• **Task instructions**
Among the records that follow, find each line holding the word "agent" and copy it.

• **Data for analysis**

*** Block opens ***

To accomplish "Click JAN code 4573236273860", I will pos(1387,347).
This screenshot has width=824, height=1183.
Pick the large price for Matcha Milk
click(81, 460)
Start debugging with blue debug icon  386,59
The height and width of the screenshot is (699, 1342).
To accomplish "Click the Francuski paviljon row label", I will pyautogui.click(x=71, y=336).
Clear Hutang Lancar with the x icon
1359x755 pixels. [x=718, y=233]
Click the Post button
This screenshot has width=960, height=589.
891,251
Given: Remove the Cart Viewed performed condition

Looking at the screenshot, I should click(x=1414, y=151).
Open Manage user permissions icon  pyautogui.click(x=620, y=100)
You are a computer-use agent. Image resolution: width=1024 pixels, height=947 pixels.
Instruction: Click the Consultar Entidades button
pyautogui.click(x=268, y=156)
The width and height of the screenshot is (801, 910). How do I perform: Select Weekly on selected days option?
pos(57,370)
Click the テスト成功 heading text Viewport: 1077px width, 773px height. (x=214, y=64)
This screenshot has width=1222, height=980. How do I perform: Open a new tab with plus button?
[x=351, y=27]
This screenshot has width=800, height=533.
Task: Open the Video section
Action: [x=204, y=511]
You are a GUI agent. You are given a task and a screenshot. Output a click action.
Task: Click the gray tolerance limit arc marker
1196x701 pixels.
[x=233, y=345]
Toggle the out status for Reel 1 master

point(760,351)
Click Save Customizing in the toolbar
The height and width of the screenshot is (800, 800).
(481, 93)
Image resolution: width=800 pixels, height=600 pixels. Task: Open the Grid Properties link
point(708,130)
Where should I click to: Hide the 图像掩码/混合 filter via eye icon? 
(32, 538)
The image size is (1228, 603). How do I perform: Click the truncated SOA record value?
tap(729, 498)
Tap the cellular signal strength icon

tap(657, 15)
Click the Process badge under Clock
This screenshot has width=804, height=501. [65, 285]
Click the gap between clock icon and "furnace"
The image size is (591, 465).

*** Block closes ***

• **Exercise response**
You are a computer-use agent. Image resolution: width=1024 pixels, height=947 pixels.
You are a GUI agent. You are given a task and a screenshot. Output a click action.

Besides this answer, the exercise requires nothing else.